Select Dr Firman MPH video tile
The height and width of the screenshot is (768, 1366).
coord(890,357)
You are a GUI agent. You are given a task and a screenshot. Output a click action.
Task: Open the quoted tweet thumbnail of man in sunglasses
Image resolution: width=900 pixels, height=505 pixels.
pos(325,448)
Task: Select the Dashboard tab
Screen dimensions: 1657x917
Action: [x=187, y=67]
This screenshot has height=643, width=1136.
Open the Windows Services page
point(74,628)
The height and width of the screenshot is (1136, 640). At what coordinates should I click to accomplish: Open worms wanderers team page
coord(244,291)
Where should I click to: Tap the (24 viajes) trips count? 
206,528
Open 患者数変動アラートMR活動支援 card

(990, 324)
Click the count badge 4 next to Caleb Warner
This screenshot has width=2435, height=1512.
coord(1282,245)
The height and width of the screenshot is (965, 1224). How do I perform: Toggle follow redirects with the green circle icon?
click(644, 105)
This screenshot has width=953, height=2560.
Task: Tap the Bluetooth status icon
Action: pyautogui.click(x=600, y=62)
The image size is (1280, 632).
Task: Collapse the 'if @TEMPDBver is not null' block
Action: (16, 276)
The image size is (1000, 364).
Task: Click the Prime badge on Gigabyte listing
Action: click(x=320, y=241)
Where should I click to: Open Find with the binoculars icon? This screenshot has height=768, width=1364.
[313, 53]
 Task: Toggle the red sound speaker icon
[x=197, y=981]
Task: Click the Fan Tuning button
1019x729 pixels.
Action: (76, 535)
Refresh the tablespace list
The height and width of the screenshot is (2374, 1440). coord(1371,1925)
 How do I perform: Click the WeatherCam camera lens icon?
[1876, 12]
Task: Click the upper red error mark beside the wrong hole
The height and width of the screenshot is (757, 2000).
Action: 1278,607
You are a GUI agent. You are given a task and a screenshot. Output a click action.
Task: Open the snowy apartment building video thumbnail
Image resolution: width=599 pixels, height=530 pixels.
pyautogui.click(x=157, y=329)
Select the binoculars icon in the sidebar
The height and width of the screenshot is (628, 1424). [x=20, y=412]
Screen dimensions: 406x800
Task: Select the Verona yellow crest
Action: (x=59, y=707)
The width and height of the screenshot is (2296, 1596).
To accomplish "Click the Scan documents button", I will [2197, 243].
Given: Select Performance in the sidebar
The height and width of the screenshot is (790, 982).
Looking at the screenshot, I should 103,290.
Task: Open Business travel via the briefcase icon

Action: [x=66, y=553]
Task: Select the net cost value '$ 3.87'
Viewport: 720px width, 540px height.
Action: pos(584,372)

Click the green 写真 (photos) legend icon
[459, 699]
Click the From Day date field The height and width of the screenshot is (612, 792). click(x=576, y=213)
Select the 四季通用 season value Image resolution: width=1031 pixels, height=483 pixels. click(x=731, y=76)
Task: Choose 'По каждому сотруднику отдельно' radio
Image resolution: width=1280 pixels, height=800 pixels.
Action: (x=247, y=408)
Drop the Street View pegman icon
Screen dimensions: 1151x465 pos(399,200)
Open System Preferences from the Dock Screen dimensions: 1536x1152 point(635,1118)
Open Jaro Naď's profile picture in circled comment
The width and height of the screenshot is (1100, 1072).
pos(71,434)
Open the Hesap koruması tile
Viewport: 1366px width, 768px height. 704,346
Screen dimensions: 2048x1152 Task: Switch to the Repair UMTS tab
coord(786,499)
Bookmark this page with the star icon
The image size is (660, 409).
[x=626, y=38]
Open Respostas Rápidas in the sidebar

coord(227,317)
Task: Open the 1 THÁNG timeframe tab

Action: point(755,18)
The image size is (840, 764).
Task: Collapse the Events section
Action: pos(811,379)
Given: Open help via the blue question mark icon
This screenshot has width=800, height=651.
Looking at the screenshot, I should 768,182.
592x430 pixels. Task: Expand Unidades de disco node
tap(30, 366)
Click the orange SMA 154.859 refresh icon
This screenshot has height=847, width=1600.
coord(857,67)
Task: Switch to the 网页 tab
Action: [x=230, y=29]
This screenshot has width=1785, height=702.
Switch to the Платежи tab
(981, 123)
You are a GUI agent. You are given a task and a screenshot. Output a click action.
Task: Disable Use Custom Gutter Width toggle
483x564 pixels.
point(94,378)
════════════════════
Copy every one of the entries above word for word, keeping each line as it appears.

§ **TASK ANSWER**:
Select Dr Firman MPH video tile
The height and width of the screenshot is (768, 1366).
coord(890,357)
You are a GUI agent. You are given a task and a screenshot. Output a click action.
Task: Open the quoted tweet thumbnail of man in sunglasses
Image resolution: width=900 pixels, height=505 pixels.
pos(325,448)
Task: Select the Dashboard tab
Screen dimensions: 1657x917
Action: [x=187, y=67]
This screenshot has height=643, width=1136.
Open the Windows Services page
point(74,628)
The height and width of the screenshot is (1136, 640). At what coordinates should I click to accomplish: Open worms wanderers team page
coord(244,291)
Where should I click to: Tap the (24 viajes) trips count? 
206,528
Open 患者数変動アラートMR活動支援 card

(990, 324)
Click the count badge 4 next to Caleb Warner
This screenshot has width=2435, height=1512.
coord(1282,245)
The height and width of the screenshot is (965, 1224). How do I perform: Toggle follow redirects with the green circle icon?
click(644, 105)
This screenshot has width=953, height=2560.
Task: Tap the Bluetooth status icon
Action: pyautogui.click(x=600, y=62)
The image size is (1280, 632).
Task: Collapse the 'if @TEMPDBver is not null' block
Action: (16, 276)
The image size is (1000, 364).
Task: Click the Prime badge on Gigabyte listing
Action: click(x=320, y=241)
Where should I click to: Open Find with the binoculars icon? This screenshot has height=768, width=1364.
[313, 53]
 Task: Toggle the red sound speaker icon
[x=197, y=981]
Task: Click the Fan Tuning button
1019x729 pixels.
Action: (76, 535)
Refresh the tablespace list
The height and width of the screenshot is (2374, 1440). coord(1371,1925)
 How do I perform: Click the WeatherCam camera lens icon?
[1876, 12]
Task: Click the upper red error mark beside the wrong hole
The height and width of the screenshot is (757, 2000).
Action: 1278,607
You are a GUI agent. You are given a task and a screenshot. Output a click action.
Task: Open the snowy apartment building video thumbnail
Image resolution: width=599 pixels, height=530 pixels.
pyautogui.click(x=157, y=329)
Select the binoculars icon in the sidebar
The height and width of the screenshot is (628, 1424). [x=20, y=412]
Screen dimensions: 406x800
Task: Select the Verona yellow crest
Action: (x=59, y=707)
The width and height of the screenshot is (2296, 1596).
To accomplish "Click the Scan documents button", I will [2197, 243].
Given: Select Performance in the sidebar
The height and width of the screenshot is (790, 982).
Looking at the screenshot, I should 103,290.
Task: Open Business travel via the briefcase icon

Action: [x=66, y=553]
Task: Select the net cost value '$ 3.87'
Viewport: 720px width, 540px height.
Action: pos(584,372)

Click the green 写真 (photos) legend icon
[459, 699]
Click the From Day date field The height and width of the screenshot is (612, 792). click(x=576, y=213)
Select the 四季通用 season value Image resolution: width=1031 pixels, height=483 pixels. click(x=731, y=76)
Task: Choose 'По каждому сотруднику отдельно' radio
Image resolution: width=1280 pixels, height=800 pixels.
Action: (x=247, y=408)
Drop the Street View pegman icon
Screen dimensions: 1151x465 pos(399,200)
Open System Preferences from the Dock Screen dimensions: 1536x1152 point(635,1118)
Open Jaro Naď's profile picture in circled comment
The width and height of the screenshot is (1100, 1072).
pos(71,434)
Open the Hesap koruması tile
Viewport: 1366px width, 768px height. 704,346
Screen dimensions: 2048x1152 Task: Switch to the Repair UMTS tab
coord(786,499)
Bookmark this page with the star icon
The image size is (660, 409).
[x=626, y=38]
Open Respostas Rápidas in the sidebar

coord(227,317)
Task: Open the 1 THÁNG timeframe tab

Action: point(755,18)
The image size is (840, 764).
Task: Collapse the Events section
Action: pos(811,379)
Given: Open help via the blue question mark icon
This screenshot has width=800, height=651.
Looking at the screenshot, I should 768,182.
592x430 pixels. Task: Expand Unidades de disco node
tap(30, 366)
Click the orange SMA 154.859 refresh icon
This screenshot has height=847, width=1600.
coord(857,67)
Task: Switch to the 网页 tab
Action: [x=230, y=29]
This screenshot has width=1785, height=702.
Switch to the Платежи tab
(981, 123)
You are a GUI agent. You are given a task and a screenshot. Output a click action.
Task: Disable Use Custom Gutter Width toggle
483x564 pixels.
point(94,378)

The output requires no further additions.